The turning point was not a spectacular outage. It was a boring, embarrassing Friday-night connection leak that degraded one enterprise tenant for roughly four hours. Nobody noticed internally. Their ops lead emailed support more than once before we responded the next morning, and Monday's renewal call turned into a conversation about whether we were ready to support them at all. That was the moment we stopped debating whether formal on-call would slow us down.

03Timeline

Week 1 - Three senior engineers take the first rotation and write the first runbooks Month 2 - Datadog APM, basic SLOs, and a dedicated incidents Slack channel go live Month 3 - Junior engineers shadow on-call instead of carrying the pager alone Month 4 - We add a weekly stipend and formal service ownership Month 6 - MTTR is down from roughly 3 hours to under 30 minutes

04The Resolution

We started small: three senior engineers on rotation, shadow weeks for newer folks, a short incident template, and runbooks for the things that actually woke us up. Six months later, median time to acknowledge was under 10 minutes and MTTR was comfortably below half an hour. The surprise was that shipping got easier, not harder. Once people trusted that incidents would be noticed and owned, deploys stopped feeling like a bet with customer trust.

LessonsWhat We Learned

Formal on-call does not have to mean heavy process if you keep the rituals short and useful.
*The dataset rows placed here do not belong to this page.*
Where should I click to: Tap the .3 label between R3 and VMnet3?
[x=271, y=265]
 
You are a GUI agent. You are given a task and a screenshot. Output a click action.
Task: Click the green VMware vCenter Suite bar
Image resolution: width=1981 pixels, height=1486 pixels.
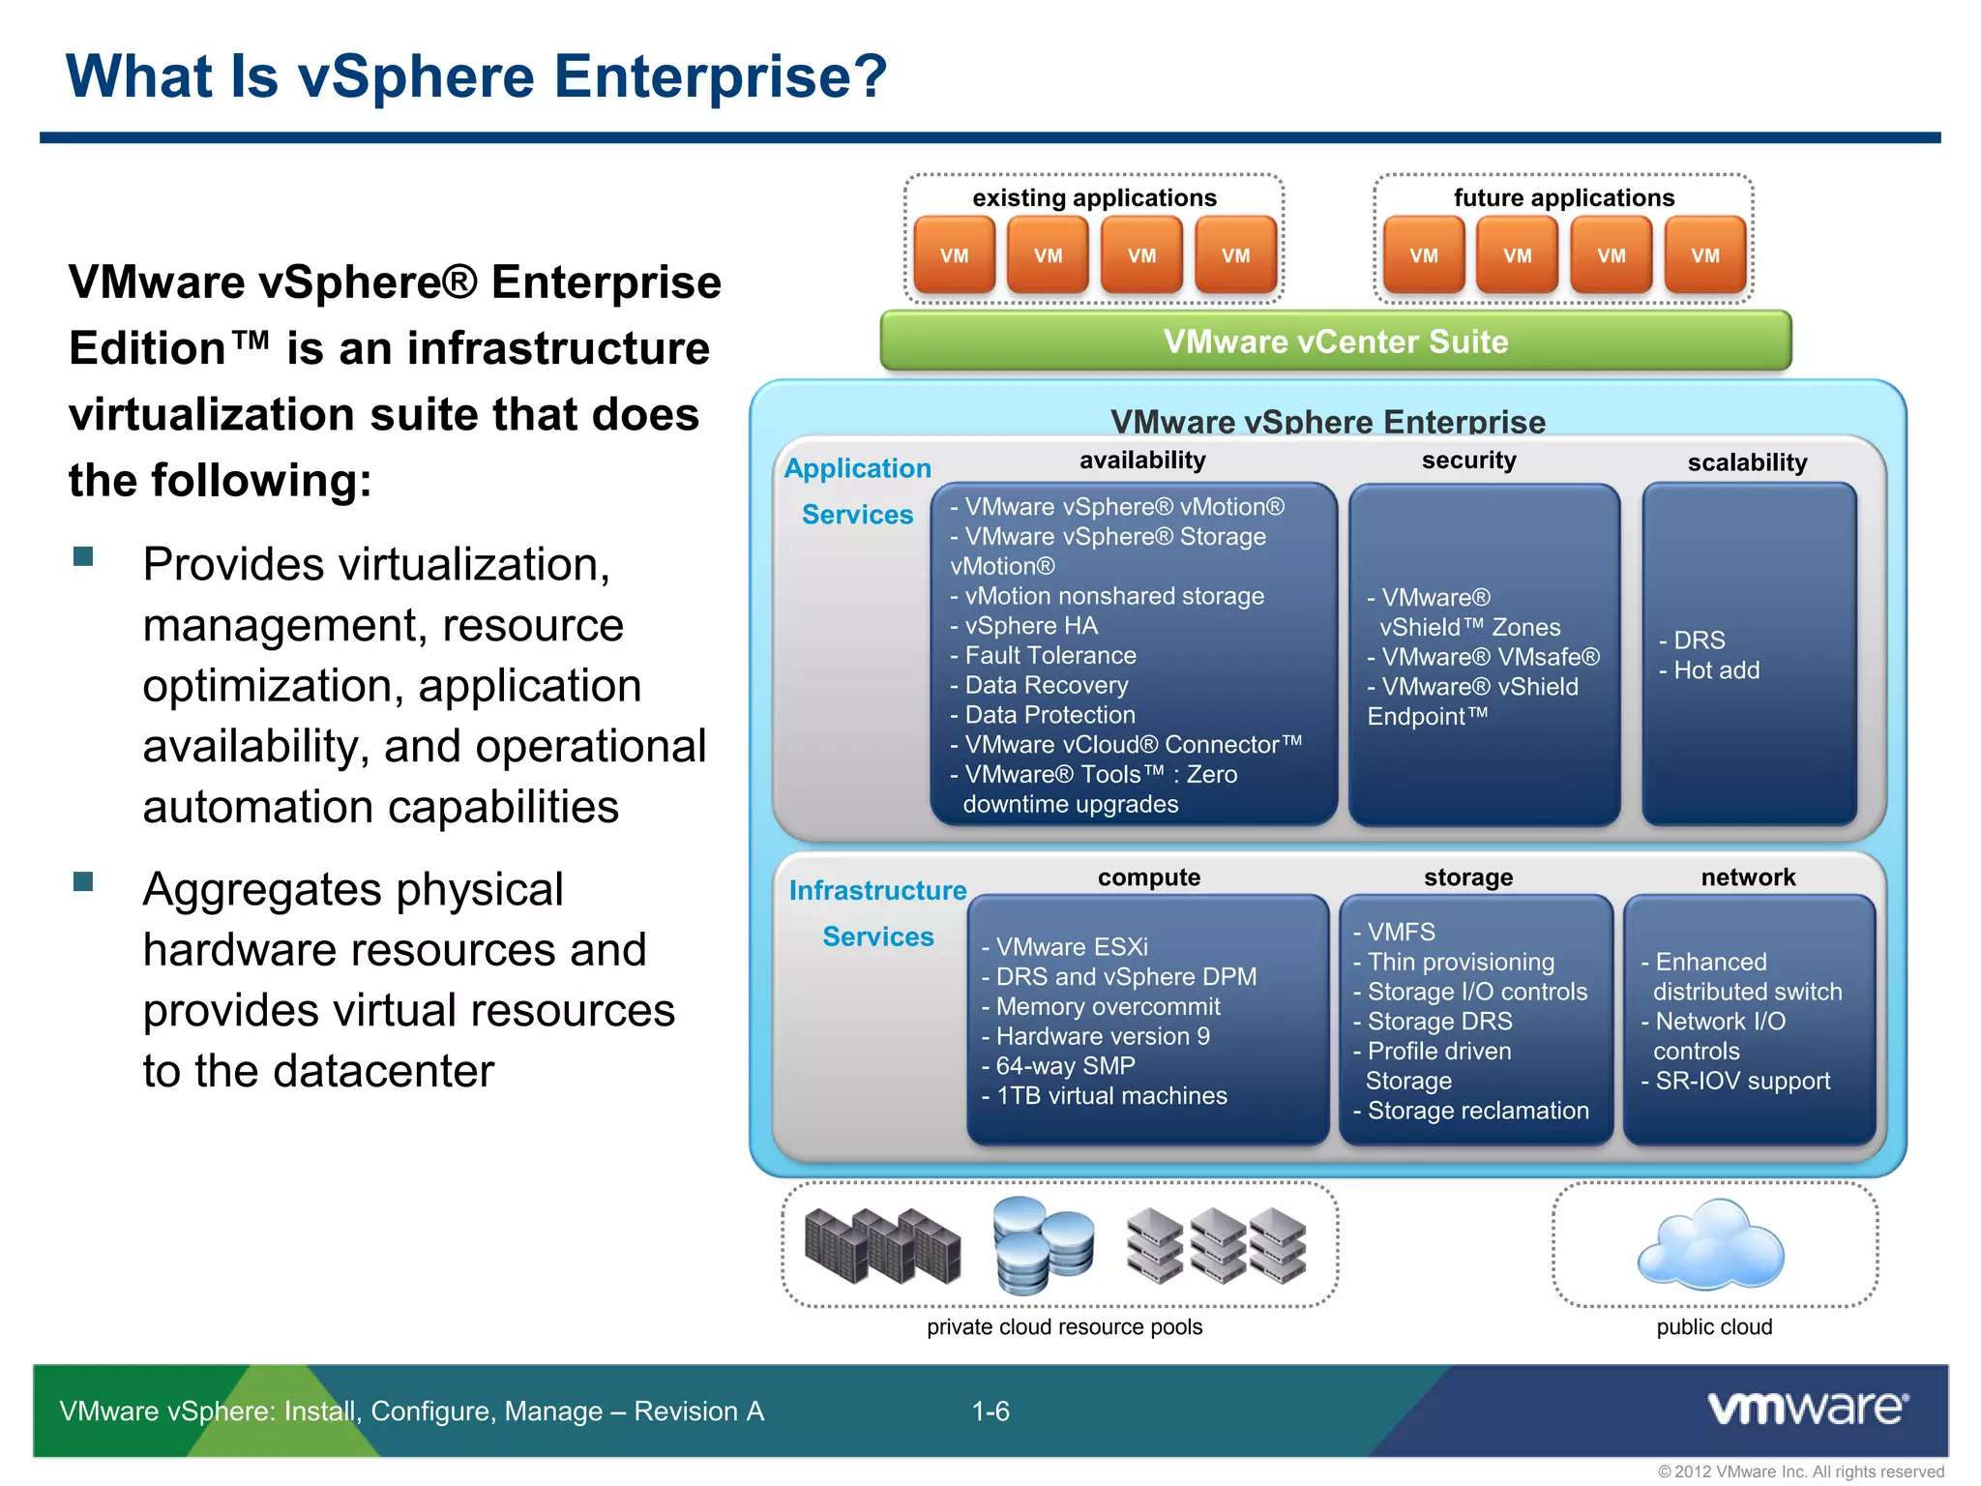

Start the pager with engineers who can actually resolve incidents, then add shadowing.

Service ownership matters as much as the rotation itself; otherwise every page becomes a routing problem.

What I'd Do Differently

I would have defined service ownership before introducing the rotation. Early on, pages bounced around because "the backend" belonged to everyone and therefore to no one. Once every critical system had a clear primary owner, the pager got much less chaotic.